#### Data provided

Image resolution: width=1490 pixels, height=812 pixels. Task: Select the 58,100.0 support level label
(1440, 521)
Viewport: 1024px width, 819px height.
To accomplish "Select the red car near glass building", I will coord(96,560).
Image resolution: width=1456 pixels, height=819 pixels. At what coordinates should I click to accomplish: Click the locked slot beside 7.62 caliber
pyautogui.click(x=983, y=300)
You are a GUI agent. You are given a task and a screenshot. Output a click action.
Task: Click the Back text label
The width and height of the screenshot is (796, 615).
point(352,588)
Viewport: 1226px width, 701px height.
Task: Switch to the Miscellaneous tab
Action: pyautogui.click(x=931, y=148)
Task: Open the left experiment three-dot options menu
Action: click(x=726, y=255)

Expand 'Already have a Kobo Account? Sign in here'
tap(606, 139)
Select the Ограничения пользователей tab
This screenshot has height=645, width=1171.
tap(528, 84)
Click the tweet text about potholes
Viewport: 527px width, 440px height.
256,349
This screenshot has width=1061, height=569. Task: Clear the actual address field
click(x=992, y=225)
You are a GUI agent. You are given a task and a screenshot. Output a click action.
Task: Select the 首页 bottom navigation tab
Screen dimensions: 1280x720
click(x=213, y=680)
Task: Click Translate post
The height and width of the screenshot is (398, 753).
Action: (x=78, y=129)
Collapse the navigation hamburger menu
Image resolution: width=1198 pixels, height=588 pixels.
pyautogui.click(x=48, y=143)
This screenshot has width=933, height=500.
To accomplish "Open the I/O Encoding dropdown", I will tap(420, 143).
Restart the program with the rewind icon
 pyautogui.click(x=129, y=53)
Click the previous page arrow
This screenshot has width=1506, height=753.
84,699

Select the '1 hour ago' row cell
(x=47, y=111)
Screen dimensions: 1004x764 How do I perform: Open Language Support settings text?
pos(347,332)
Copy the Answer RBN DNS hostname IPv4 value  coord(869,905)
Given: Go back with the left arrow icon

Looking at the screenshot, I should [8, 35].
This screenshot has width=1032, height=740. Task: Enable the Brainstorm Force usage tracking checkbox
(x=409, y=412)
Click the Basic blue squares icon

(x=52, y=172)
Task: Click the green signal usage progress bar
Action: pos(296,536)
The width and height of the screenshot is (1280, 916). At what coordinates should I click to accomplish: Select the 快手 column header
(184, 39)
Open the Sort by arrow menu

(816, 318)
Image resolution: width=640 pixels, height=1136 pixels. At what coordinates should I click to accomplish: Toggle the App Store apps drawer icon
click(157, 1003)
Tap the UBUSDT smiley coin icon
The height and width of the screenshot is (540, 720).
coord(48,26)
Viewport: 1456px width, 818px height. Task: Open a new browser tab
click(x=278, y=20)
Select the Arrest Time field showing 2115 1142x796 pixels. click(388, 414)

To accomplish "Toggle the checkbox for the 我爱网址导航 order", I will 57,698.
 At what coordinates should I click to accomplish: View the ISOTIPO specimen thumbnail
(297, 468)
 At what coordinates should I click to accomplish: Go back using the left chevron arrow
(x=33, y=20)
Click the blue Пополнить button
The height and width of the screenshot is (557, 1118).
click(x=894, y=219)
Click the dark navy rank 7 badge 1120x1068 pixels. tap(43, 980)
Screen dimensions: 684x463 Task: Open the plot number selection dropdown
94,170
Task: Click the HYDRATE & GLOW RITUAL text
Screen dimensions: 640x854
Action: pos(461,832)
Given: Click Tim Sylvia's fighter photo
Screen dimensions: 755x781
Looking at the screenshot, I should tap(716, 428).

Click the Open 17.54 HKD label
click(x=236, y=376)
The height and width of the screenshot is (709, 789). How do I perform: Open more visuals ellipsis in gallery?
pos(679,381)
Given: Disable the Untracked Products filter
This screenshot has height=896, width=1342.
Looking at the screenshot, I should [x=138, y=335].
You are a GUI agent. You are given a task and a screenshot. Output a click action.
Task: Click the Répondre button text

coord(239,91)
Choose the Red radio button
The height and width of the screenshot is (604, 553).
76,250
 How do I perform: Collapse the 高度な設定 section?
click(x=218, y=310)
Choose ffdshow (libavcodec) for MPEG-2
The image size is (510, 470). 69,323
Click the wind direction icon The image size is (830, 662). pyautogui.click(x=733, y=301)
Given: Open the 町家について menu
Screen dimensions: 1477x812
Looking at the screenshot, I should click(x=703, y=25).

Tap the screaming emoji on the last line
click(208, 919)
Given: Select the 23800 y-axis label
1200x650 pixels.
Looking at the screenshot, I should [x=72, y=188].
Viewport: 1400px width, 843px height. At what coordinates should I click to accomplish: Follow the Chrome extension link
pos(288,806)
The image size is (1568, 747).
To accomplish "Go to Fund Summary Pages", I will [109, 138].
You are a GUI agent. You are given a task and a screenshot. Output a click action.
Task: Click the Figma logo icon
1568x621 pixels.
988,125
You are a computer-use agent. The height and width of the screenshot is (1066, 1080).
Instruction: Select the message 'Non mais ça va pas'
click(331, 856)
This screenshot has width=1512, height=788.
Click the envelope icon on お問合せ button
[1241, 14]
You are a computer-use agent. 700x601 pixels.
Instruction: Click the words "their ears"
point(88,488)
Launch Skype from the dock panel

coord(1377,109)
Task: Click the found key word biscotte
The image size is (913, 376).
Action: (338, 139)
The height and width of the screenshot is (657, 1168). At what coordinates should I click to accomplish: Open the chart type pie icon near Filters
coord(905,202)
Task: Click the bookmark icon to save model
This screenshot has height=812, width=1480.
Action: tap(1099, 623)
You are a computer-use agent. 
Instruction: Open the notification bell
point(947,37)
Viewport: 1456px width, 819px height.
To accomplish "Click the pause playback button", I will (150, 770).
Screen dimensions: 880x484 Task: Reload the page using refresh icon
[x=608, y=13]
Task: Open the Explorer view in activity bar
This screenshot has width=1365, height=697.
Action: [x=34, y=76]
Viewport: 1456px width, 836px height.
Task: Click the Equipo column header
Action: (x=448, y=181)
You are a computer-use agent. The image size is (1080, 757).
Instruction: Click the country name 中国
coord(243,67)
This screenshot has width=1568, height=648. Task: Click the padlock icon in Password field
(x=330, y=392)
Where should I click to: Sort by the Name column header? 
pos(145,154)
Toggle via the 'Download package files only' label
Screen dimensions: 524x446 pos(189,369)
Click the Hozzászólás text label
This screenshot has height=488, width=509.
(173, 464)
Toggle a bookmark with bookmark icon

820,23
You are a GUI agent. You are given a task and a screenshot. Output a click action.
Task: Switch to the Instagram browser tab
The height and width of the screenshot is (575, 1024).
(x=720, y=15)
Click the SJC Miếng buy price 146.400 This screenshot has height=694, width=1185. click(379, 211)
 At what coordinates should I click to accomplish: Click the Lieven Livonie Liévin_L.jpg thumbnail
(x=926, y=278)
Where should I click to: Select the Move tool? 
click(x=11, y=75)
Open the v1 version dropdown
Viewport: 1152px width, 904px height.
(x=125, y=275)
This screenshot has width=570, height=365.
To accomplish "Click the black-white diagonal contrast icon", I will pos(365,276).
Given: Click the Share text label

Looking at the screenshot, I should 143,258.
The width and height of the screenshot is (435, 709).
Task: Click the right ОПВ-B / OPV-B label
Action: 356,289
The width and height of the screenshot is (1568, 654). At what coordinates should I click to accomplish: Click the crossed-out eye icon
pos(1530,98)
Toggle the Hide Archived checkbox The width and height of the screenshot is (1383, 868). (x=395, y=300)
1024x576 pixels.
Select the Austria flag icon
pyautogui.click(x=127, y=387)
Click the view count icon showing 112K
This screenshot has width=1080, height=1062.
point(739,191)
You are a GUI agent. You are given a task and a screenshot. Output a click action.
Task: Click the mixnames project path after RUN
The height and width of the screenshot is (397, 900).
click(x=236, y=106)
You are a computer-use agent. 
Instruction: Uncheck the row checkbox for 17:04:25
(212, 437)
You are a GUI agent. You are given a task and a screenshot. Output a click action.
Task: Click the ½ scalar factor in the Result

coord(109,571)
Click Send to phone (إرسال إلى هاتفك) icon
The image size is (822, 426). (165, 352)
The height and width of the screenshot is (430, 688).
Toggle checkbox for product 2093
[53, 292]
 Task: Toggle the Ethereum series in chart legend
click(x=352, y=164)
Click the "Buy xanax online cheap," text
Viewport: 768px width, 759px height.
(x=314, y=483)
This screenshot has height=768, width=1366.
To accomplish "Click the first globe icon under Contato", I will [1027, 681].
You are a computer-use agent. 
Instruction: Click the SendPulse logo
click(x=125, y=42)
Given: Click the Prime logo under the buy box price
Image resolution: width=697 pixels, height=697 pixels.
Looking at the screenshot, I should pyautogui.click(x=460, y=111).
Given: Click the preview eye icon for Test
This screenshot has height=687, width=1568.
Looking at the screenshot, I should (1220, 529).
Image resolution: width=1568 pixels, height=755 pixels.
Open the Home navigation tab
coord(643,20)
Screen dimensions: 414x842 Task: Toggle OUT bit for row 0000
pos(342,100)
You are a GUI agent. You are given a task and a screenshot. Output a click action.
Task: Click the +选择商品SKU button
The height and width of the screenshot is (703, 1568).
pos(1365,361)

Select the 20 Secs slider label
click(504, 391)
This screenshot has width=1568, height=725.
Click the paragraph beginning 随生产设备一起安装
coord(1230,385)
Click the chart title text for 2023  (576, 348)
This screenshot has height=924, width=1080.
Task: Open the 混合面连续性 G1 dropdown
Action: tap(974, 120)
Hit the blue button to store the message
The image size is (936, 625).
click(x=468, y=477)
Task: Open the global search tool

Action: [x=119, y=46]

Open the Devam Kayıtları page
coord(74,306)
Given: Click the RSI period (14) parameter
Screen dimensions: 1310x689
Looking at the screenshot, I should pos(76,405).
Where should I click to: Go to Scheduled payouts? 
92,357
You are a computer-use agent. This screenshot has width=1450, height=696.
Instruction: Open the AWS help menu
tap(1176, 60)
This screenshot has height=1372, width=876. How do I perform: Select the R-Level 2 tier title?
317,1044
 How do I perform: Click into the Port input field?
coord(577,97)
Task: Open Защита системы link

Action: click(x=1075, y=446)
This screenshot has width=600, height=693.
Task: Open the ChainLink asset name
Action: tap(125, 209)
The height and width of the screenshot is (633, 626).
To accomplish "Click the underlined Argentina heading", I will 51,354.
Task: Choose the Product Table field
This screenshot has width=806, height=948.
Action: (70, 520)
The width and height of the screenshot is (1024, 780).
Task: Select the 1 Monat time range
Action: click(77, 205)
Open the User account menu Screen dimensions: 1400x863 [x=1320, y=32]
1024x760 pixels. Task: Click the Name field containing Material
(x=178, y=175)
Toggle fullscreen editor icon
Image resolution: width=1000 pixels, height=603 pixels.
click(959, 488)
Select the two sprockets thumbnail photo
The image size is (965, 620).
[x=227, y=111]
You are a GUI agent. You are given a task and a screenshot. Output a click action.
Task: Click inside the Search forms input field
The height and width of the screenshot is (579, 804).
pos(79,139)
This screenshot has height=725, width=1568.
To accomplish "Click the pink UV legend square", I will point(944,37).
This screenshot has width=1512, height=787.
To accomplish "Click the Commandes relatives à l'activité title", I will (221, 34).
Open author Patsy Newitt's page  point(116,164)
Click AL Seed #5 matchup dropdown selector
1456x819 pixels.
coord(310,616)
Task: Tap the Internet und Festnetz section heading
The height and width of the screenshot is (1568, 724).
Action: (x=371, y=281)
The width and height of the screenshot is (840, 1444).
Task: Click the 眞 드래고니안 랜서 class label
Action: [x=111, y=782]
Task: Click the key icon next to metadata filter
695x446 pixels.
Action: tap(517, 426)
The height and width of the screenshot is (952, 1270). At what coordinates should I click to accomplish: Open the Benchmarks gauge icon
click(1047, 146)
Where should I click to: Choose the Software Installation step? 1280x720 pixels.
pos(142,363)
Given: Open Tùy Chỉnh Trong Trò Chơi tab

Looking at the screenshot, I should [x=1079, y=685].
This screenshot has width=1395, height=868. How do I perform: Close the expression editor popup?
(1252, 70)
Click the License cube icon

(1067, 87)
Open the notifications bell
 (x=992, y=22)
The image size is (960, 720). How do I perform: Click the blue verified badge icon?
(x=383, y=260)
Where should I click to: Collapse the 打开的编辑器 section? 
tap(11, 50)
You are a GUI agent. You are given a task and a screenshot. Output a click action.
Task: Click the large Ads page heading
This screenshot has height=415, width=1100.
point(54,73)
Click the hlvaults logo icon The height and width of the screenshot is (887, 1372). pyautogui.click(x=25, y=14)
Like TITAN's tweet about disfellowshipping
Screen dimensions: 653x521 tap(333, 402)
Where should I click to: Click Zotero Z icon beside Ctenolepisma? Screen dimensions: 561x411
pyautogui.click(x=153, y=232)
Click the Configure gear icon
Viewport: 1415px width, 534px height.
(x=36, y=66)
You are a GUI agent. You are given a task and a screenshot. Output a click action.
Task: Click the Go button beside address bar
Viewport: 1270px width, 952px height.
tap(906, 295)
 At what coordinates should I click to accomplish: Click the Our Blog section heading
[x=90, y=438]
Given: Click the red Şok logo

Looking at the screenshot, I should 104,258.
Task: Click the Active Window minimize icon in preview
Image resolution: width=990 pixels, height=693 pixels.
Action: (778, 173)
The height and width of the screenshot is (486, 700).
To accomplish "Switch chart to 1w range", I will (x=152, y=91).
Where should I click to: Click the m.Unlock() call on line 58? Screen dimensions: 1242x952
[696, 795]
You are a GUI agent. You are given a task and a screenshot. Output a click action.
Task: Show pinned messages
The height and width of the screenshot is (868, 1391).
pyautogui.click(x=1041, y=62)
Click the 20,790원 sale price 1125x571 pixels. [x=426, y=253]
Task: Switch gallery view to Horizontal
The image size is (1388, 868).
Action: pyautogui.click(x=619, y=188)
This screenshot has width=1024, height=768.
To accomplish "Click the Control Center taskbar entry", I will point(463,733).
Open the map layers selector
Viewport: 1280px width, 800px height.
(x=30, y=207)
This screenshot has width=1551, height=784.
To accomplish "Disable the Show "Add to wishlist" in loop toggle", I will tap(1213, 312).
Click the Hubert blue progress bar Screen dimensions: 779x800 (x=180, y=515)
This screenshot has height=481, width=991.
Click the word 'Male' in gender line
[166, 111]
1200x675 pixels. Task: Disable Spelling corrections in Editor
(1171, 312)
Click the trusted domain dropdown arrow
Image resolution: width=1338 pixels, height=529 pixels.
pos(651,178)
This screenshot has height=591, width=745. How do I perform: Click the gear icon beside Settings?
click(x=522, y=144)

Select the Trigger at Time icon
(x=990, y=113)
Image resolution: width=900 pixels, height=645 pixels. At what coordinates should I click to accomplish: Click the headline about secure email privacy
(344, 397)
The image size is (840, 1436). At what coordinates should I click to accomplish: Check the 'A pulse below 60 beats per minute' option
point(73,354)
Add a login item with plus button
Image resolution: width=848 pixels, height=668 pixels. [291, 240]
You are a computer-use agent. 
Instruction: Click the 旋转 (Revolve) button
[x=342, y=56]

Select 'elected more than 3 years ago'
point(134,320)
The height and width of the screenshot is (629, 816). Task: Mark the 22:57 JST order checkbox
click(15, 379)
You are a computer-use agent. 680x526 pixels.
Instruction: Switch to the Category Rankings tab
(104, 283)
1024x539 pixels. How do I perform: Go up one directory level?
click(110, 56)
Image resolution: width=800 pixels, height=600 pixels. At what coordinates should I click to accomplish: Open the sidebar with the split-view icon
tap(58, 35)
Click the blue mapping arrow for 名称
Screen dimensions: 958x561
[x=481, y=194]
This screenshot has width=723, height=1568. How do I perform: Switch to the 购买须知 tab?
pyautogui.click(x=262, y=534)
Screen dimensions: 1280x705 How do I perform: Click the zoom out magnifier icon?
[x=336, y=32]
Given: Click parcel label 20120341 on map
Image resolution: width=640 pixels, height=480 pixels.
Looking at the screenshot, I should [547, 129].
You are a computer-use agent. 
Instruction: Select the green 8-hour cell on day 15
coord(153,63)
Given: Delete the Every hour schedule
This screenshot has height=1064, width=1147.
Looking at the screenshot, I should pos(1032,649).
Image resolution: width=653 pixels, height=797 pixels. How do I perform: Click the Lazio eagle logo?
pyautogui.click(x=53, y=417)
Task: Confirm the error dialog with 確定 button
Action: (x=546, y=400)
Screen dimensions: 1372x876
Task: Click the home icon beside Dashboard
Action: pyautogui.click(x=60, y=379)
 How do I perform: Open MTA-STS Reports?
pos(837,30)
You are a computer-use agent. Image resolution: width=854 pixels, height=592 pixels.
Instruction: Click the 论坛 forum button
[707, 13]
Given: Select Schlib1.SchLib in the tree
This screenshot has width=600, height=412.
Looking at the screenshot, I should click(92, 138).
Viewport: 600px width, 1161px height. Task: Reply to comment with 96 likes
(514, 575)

#### Task to complete
The answer should be an exact copy of the lines from the first line of the data through the line with "Task: Click Translate post" and should contain nothing else.

#### The completed task
Image resolution: width=1490 pixels, height=812 pixels. Task: Select the 58,100.0 support level label
(1440, 521)
Viewport: 1024px width, 819px height.
To accomplish "Select the red car near glass building", I will coord(96,560).
Image resolution: width=1456 pixels, height=819 pixels. At what coordinates should I click to accomplish: Click the locked slot beside 7.62 caliber
pyautogui.click(x=983, y=300)
You are a GUI agent. You are given a task and a screenshot. Output a click action.
Task: Click the Back text label
The width and height of the screenshot is (796, 615).
point(352,588)
Viewport: 1226px width, 701px height.
Task: Switch to the Miscellaneous tab
Action: pyautogui.click(x=931, y=148)
Task: Open the left experiment three-dot options menu
Action: click(x=726, y=255)

Expand 'Already have a Kobo Account? Sign in here'
tap(606, 139)
Select the Ограничения пользователей tab
This screenshot has height=645, width=1171.
tap(528, 84)
Click the tweet text about potholes
Viewport: 527px width, 440px height.
256,349
This screenshot has width=1061, height=569. Task: Clear the actual address field
click(x=992, y=225)
You are a GUI agent. You are given a task and a screenshot. Output a click action.
Task: Select the 首页 bottom navigation tab
Screen dimensions: 1280x720
click(x=213, y=680)
Task: Click Translate post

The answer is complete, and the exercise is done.